Entidades também tentam influenciar o tema. A OAB-SP enviou proposta de Código de Conduta à Corte, e a Fundação FHC elaborou documento semelhante. Em declarações ao jornal O Estado de S. Paulo, Fachin reconheceu que há resistência interna, embora não majoritária, e mencionou que o ambiente eleitoral tende a expor mais as instituições.
Para Calmon, a movimentação tem objetivo claro de resposta à opinião pública. “É evidente que a proposta busca acalmar a população e reduzir a crise de imagem do Supremo, mas pode estar produzindo o efeito inverso.”
Levantamento Genial/Quaest divulgado em dezembro apontou aumento tanto da avaliação negativa quanto da positiva sobre o STF, enquanto as opiniões classificadas como regulares diminuíram, evidenciando polarização na percepção da Corte.
Parentes de ministros e conflitos de interesse
O debate sobre ética ganhou novo impulso com a revelação de contrato milionário entre o Banco Master e escritório ligado à esposa do ministro Alexandre de Moraes, informação tornada pública em investigação da Polícia Federal. Embora a atuação de parentes de ministros como advogados não seja proibida, o tema gera questionamentos quanto à percepção de imparcialidade.
Calmon afirma que o problema não se limita a casos isolados e critica o que chama de tolerância interna do tribunal. Segundo ela, a legislação brasileira já estabelece balizas claras sobre impedimento e suspeição de magistrados.
O Código de Processo Civil prevê, por exemplo, impedimento quando advogados, membros do Ministério Público ou defensores públicos forem parentes do juiz até o terceiro grau. Em 2023, porém, o STF declarou inconstitucional regra que ampliaria restrições envolvendo escritórios de advocacia com parentes de magistrados.
A ex-ministra relata que, no STJ, já participou de discussões sobre o exercício da advocacia por filhos de ministros e reconhece a dificuldade prática de vedar todas as situações. Também afirma que clientes frequentemente buscam contratar escritórios com vínculos pessoais com julgadores, numa tentativa de ampliar chances de êxito.
“Hoje, como advogada, já recebi pedidos para integrar processos apenas para ‘fazer número’. Recuso. Não aceito participar de estratégias desse tipo”, diz.
“Jeitinho” e perda de credibilidade
Para Calmon, a multiplicação de expedientes informais é alimentada pela percepção de fragilidade ética. “Quando o Judiciário perde credibilidade, aumentam as manobras ao redor da atuação dos advogados”, afirma.
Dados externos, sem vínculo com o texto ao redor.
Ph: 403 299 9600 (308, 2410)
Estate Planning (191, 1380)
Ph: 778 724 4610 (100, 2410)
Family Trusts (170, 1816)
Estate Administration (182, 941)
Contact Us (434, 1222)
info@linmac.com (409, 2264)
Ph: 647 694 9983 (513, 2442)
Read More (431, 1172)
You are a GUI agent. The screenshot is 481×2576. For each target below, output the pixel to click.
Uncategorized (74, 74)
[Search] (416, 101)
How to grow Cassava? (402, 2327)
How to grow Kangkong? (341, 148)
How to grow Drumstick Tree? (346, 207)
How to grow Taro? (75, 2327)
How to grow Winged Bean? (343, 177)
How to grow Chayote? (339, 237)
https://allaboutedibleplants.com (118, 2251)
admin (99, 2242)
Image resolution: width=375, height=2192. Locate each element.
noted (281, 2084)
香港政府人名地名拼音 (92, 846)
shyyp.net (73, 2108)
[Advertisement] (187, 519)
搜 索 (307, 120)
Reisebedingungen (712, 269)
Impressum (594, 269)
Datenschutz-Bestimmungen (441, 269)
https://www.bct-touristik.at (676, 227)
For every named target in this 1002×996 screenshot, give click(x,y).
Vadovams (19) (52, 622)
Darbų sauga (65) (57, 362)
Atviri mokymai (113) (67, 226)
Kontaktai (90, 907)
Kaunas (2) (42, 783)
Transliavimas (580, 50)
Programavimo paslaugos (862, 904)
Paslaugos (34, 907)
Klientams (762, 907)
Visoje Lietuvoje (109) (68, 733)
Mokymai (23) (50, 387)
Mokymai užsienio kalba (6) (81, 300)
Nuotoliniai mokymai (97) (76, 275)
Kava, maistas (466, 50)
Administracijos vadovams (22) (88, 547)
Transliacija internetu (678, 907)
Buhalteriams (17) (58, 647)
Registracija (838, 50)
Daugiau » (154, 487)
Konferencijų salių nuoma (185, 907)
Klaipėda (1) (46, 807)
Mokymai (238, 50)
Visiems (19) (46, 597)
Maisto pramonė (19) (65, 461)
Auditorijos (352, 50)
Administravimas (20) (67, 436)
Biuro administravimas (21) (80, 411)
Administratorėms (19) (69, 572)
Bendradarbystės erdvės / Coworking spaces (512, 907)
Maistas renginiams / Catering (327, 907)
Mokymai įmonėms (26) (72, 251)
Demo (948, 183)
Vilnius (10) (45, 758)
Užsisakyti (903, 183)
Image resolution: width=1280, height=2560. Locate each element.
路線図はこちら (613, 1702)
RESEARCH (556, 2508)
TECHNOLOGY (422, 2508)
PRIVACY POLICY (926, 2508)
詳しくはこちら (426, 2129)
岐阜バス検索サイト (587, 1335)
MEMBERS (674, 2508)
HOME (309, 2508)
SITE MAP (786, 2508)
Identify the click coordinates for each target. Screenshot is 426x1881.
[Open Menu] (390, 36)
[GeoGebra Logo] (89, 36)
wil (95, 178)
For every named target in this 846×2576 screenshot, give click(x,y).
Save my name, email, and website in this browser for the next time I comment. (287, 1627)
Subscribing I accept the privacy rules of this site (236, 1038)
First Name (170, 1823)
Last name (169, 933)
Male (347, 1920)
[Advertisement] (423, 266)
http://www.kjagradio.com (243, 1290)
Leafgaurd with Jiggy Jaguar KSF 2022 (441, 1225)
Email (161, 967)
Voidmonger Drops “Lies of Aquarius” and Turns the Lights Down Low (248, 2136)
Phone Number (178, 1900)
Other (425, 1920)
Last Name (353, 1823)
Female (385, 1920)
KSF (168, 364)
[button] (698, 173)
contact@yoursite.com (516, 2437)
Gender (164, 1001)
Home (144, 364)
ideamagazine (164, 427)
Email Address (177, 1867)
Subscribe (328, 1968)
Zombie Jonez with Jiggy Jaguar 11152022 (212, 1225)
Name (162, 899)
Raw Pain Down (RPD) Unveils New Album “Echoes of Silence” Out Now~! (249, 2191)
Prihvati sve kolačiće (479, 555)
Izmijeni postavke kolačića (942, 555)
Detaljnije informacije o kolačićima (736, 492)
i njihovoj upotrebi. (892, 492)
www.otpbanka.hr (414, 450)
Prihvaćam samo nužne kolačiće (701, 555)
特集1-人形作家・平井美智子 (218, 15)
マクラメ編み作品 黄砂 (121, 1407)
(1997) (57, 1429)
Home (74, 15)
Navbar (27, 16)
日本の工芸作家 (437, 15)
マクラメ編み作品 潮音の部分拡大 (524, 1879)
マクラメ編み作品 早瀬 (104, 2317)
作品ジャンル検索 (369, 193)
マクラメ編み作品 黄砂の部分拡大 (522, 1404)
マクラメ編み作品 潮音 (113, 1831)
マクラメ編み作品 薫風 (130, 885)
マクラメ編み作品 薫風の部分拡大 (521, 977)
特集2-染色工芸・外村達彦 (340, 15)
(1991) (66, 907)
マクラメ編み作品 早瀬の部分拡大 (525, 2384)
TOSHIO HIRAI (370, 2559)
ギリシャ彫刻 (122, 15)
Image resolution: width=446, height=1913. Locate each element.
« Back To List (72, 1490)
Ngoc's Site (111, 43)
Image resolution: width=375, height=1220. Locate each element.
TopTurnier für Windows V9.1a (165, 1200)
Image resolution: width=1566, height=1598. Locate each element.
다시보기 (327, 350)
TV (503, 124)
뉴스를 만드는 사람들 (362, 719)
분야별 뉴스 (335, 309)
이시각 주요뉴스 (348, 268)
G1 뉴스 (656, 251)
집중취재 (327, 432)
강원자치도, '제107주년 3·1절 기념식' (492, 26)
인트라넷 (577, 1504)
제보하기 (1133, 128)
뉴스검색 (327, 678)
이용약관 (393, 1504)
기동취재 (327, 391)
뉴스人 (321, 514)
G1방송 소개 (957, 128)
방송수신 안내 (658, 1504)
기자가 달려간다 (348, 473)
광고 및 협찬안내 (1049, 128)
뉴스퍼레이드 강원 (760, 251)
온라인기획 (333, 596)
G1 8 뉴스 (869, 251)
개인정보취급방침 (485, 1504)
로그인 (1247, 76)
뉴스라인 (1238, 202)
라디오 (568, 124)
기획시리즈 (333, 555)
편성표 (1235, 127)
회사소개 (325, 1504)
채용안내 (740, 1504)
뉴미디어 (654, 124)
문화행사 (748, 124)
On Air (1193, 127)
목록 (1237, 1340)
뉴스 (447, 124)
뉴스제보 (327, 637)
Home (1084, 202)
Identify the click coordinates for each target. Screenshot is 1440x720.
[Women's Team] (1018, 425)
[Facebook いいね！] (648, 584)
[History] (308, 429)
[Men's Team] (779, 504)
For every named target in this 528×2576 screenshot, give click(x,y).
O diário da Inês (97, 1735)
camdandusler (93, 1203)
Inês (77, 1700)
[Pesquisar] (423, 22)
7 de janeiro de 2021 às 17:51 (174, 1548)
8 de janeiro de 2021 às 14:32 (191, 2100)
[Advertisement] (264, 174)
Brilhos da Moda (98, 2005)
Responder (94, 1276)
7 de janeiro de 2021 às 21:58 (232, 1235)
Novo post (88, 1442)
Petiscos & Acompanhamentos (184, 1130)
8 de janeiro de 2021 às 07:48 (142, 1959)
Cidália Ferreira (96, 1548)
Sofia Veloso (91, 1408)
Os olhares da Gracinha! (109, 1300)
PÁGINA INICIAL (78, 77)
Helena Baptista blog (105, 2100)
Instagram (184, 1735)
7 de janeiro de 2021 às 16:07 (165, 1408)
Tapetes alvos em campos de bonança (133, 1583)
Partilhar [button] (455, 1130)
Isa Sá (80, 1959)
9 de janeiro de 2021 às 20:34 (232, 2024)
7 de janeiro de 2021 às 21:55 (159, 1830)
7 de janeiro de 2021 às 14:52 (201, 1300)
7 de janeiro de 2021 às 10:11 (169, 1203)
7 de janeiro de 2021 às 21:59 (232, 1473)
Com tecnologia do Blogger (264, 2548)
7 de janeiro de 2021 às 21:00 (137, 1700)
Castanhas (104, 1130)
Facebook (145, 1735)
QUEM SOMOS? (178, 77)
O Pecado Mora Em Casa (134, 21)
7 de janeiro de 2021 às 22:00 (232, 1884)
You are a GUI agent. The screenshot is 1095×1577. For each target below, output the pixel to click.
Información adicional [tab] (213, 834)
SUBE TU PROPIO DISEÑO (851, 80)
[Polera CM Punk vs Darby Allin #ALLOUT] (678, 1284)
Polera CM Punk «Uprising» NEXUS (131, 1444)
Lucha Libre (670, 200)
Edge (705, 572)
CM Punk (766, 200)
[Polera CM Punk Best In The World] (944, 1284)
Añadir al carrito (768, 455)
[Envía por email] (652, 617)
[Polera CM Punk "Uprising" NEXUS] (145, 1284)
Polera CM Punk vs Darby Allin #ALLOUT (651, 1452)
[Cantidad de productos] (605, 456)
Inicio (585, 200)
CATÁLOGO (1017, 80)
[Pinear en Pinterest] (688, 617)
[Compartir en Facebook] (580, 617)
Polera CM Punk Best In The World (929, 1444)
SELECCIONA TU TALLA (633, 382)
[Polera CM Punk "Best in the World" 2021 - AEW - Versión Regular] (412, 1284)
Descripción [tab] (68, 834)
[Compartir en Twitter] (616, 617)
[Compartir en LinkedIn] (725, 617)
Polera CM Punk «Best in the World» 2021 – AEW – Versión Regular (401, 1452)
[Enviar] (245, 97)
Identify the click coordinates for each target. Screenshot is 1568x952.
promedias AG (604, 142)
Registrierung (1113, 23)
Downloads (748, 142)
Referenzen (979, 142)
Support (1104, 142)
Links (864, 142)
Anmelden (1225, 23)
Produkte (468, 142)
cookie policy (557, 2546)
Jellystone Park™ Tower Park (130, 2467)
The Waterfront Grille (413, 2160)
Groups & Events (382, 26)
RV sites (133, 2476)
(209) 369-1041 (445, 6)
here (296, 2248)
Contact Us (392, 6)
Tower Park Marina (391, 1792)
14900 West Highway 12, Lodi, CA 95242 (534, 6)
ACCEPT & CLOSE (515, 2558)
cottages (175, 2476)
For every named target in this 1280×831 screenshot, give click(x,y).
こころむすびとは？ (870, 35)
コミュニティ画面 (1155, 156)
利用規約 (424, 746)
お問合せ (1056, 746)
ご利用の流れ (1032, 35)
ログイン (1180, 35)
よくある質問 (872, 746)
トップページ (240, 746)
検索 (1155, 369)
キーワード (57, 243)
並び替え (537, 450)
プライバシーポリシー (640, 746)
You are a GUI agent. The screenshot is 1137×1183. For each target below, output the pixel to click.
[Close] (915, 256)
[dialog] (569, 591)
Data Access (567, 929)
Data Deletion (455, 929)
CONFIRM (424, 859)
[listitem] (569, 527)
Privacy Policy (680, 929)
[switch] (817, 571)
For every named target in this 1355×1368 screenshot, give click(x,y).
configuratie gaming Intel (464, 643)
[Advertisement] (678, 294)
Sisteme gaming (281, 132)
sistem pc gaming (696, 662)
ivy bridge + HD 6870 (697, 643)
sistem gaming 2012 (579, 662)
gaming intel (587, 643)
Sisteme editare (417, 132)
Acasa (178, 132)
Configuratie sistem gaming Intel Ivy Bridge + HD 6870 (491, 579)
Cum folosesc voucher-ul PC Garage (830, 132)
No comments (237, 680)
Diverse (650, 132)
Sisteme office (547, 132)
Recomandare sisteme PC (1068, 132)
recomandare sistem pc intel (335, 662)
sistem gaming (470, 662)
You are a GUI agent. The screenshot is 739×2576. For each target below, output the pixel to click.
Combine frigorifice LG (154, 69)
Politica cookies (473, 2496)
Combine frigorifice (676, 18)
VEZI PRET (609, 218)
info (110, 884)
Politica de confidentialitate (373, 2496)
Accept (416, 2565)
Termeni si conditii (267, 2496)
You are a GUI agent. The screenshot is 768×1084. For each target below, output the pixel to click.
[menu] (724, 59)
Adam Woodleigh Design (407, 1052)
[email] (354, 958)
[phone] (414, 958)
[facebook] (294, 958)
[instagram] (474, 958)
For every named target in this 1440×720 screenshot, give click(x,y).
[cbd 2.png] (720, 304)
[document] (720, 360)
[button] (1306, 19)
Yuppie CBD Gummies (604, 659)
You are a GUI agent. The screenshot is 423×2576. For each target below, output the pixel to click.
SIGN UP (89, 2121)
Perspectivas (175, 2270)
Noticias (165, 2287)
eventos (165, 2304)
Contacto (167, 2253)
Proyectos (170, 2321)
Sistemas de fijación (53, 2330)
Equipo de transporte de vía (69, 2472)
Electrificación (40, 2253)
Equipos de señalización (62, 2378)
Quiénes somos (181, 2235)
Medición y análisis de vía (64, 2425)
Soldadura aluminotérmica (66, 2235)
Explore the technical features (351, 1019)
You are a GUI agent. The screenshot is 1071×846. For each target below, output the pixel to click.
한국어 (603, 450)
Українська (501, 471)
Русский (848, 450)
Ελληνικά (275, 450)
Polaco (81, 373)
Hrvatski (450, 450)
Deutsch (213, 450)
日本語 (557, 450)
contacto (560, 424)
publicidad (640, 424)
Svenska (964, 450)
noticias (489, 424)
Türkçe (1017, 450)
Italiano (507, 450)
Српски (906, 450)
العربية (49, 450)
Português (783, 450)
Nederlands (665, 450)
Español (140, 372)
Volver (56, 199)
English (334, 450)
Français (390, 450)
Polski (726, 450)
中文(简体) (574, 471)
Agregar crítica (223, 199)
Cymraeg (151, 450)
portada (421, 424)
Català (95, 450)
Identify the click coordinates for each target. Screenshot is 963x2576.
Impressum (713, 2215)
Ela associa o fenômeno ao que chama de cultura do “jeitinho”, que buscaria contornar regras formais.
A jurista também critica a participação de ministros em eventos patrocinados por empresas com interesses no Judiciário. Em sua avaliação, magistrados devem não apenas agir corretamente, mas preservar aparência de imparcialidade.
Estrutura do STF sob questionamento
Outro ponto levantado por Calmon é o desenho institucional do Supremo. Para ela, a Corte acumulou funções além do papel típico de tribunal constitucional, ao julgar autoridades com foro e atuar como instância recursal em múltiplas frentes.
“O que dá visibilidade ao STF é julgar governadores e outras autoridades. Mas isso precisa ser revisto com urgência”, afirma. Ela diz que críticas dessa natureza vêm sendo rotuladas como ataques à democracia, o que, segundo sua leitura, distorce o debate.
Ao citar o Código de Ética da Magistratura, editado pelo CNJ em 2008, Calmon resume sua posição: a autoridade moral do Judiciário depende da confiança pública, elemento que, em sua avaliação, está sob forte desgaste.